01fips: run sha512hmac from directory HMAC file directory

That way, the HMAC file can contain a relative path instead of an
absolute one. The issue is that right now the kernel RPM bakes the
`/boot/vmlinuz-${kver}` path into the HMAC file which poses an issue for
rpm-ostree systems (and any other system where the kernel isn't simply
in the top-level `/boot`.

For now, we're hacking around this in rpm-ostree:
https://github.com/coreos/rpm-ostree/pull/1934

Though I'd like to propose the same change in the kernel spec file.
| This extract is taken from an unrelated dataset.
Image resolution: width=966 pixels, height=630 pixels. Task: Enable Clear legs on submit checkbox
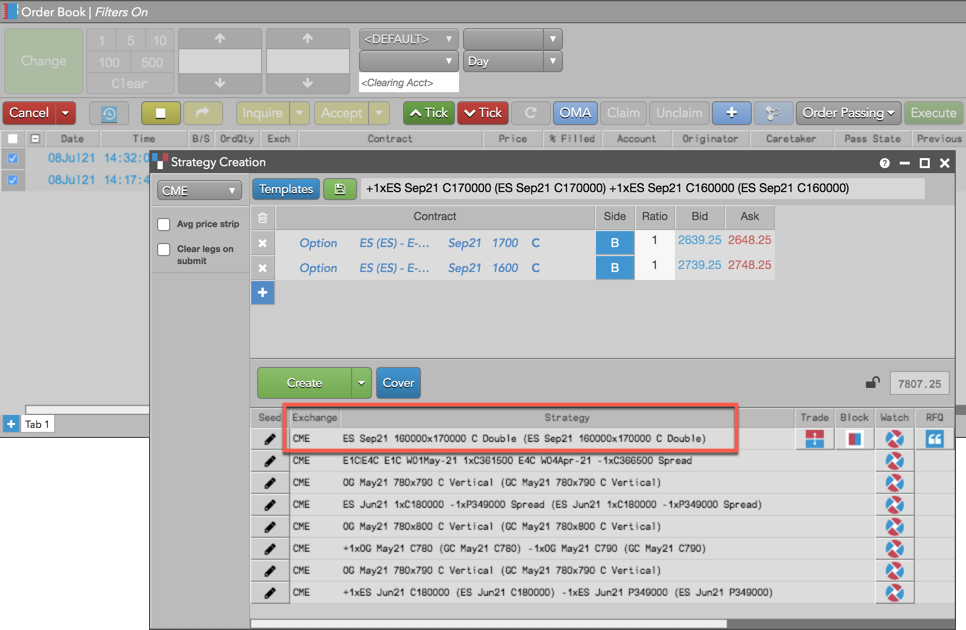click(x=164, y=250)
diff --git a/modules.d/01fips/fips.sh b/modules.d/01fips/fips.sh
index b256b11bf5fea7913c8b1c19c8bf4cee8e94e5f7..b796c72e8a7781925ee06d3b3575f5ec0383fec6 100755 (executable)
--- a/modules.d/01fips/fips.sh
+++ b/modules.d/01fips/fips.sh
@@ -135,7 +135,7 @@ do_fips()
             return 1
         fi
 
-        sha512hmac -c "${BOOT_IMAGE_HMAC}" || return 1
+        (cd "${BOOT_IMAGE_HMAC%/*}" && sha512hmac -c "${BOOT_IMAGE_HMAC}") || return 1
     fi
 
     info "All initrd crypto checks done"